Friday, November 30, 2012



Love is for women who have choices. She has none.

In eleventh-century France on the eve of the First Crusade, Isabel de Vermandois becomes the wife of a man old enough to be her father. He is Robert de Beaumont, Comte de Meulan. A hero of the Norman victory at Hastings and loyal counselor to successive English kings, Robert is not all Isabel had expected. Cruel and kind by contrast, he draws her into the decadent court of King Henry I. As Robert's secrets are unraveled, Isabel finds her heart divided. Her duties as a wife and mother compel her, but an undeniable attraction to the young William de Warenne, Earl of Surrey, tempts her. In a kingdom where love holds no sway over marital relations, Isabel must choose where her loyalties and her heart lie.

Based on the life of a remarkable medieval woman forgotten by time, The Burning Candle is a story of duty and honor, love and betrayal.


This is the first book that I’ve read by Lisa J. Yarde, and I was pleasantly surprised by it. I think that the author really did justice to this time period. The characters at times come across as ‘cold’, but that’s part of the reason I believe the novel felt ‘real’ to me.

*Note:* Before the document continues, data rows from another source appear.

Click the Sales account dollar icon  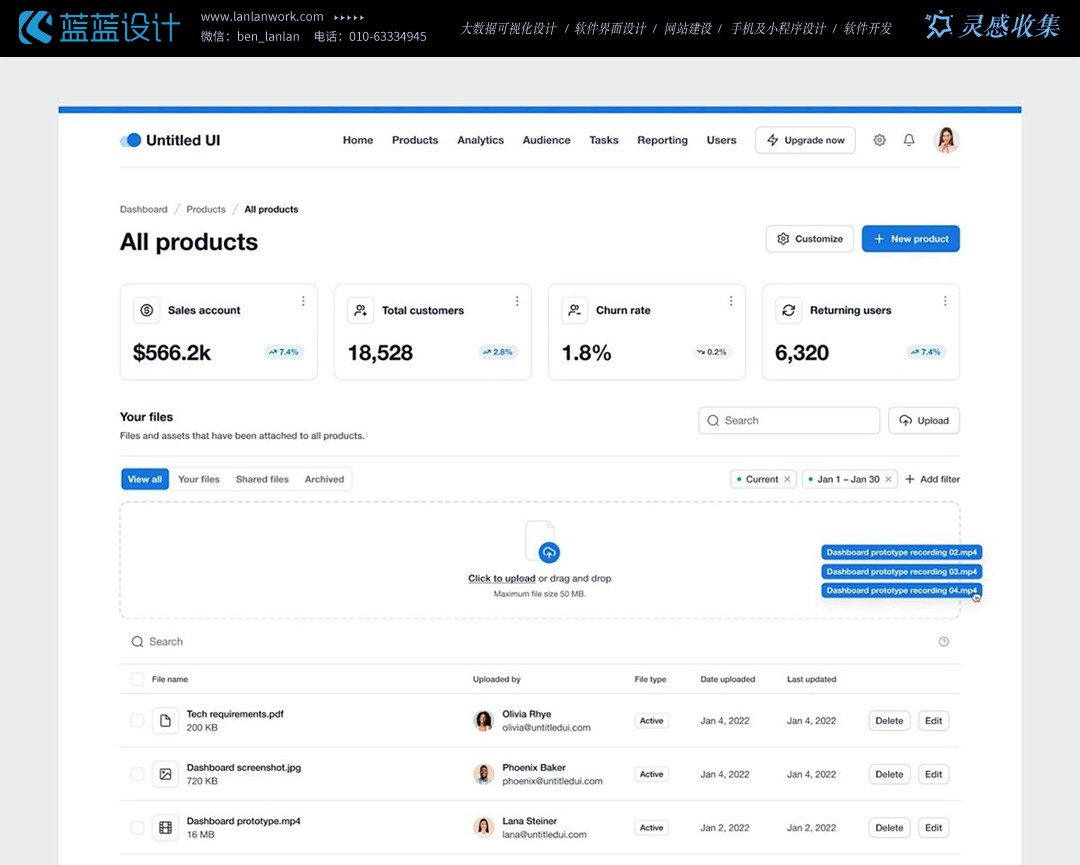(147, 310)
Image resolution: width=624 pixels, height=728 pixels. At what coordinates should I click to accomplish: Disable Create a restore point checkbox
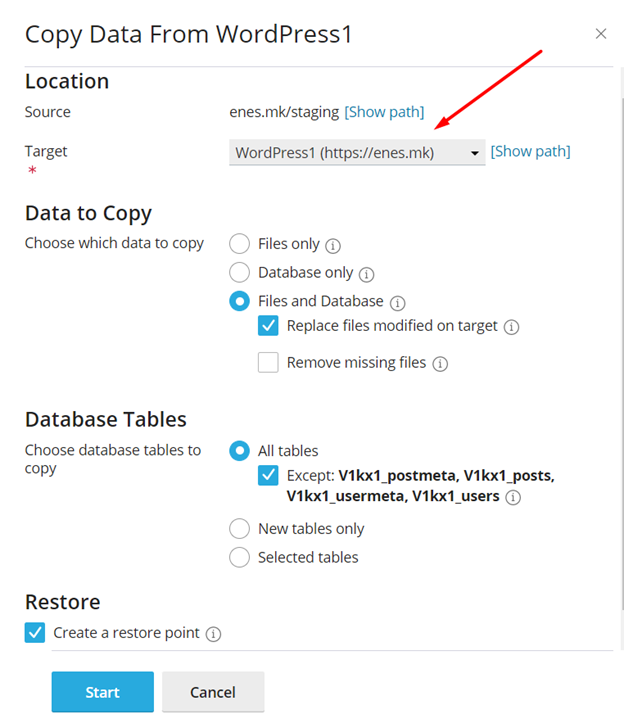[35, 633]
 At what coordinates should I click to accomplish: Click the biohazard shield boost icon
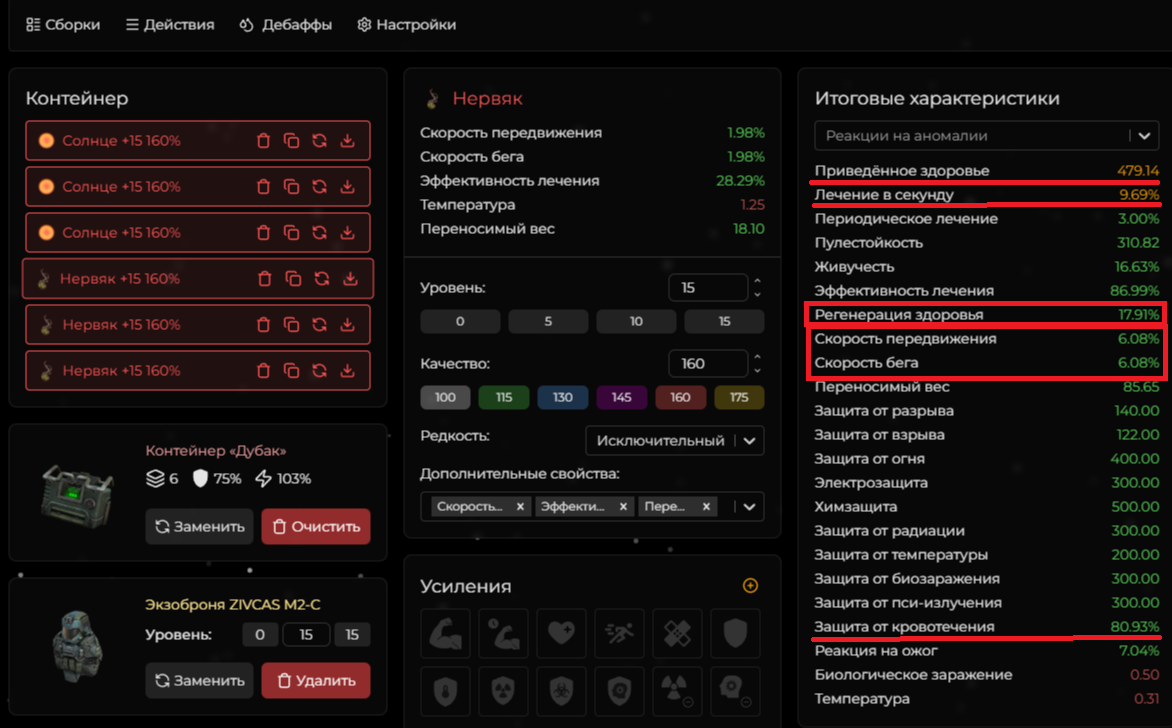coord(561,692)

People during the Middle Ages aren’t really thought of as being exceptionally loving or soft. So many children died young, and marriages between royal and/or wealthy people were often arranged, so in order to survive I believe the people had to be a little ‘cold’.

I really enjoyed reading Isabel’s story as she grew from an abused child to a moderately happy woman. Part of the reason I enjoy historical fiction, is the fact that I am able to get a feel for how this real person, from history, may have actually felt or acted. I think that the way Isabel’s character is described is perfect. She is a strong woman, and though as a reader you may dislike her at times, you also are able to relate to her, because she’s not perfect. I really enjoyed reading about the relationship between her and her husband, Robert de Beaumont, who she was contracted to marry at such a young age. I feel it clearly showed the true dynamic of many royal medieval marriages. The author obviously uses her creative license, but it definitely helped to make the story more interesting. And, Thorold’s character was the perfect villain!  His twisted influence in the story definitely helped to add to the suspense.

The thing that truly makes a historical fiction novel great for me is the addition of a love story, and the love story in this novel is amazing. As a reader, you are able to see the hardships that Isabel has suffered all of her life, and I think the love story helps to lighten the book up a little and to give the reader a little hope. I was completely caught up Isabel’s story, and the fact that the novel is based on actual historical figures and situations, makes it that much more interesting as a reader.

I would recommend this book to anyone who enjoys historical fiction from the medieval time period. I read it in two days, and had trouble putting it down. I love reading novels based on actual historical figures, especially people like Isabel, who led such fascinating lives. The only issue I had with this novel is the grammatical errors. The book definitely needs to be proof read again, because it’s frustrating to be reading an amazing book, only to keep coming across spelling/grammar errors.

I give this novel five out of five stars.

Sunday, November 18, 2012



1062, a time many fear is the End of Days. With the English King Edward heirless and ailing, across the grey seas in Normandy the brutal William the Bastard waits for the moment when he can drown England in a tide of blood. The ravens of war are gathering. But as the king's closest advisors scheme and squabble amongst themselves, hopes of resisting the naked ambition of the Norman duke come to rest with just one man: Hereward.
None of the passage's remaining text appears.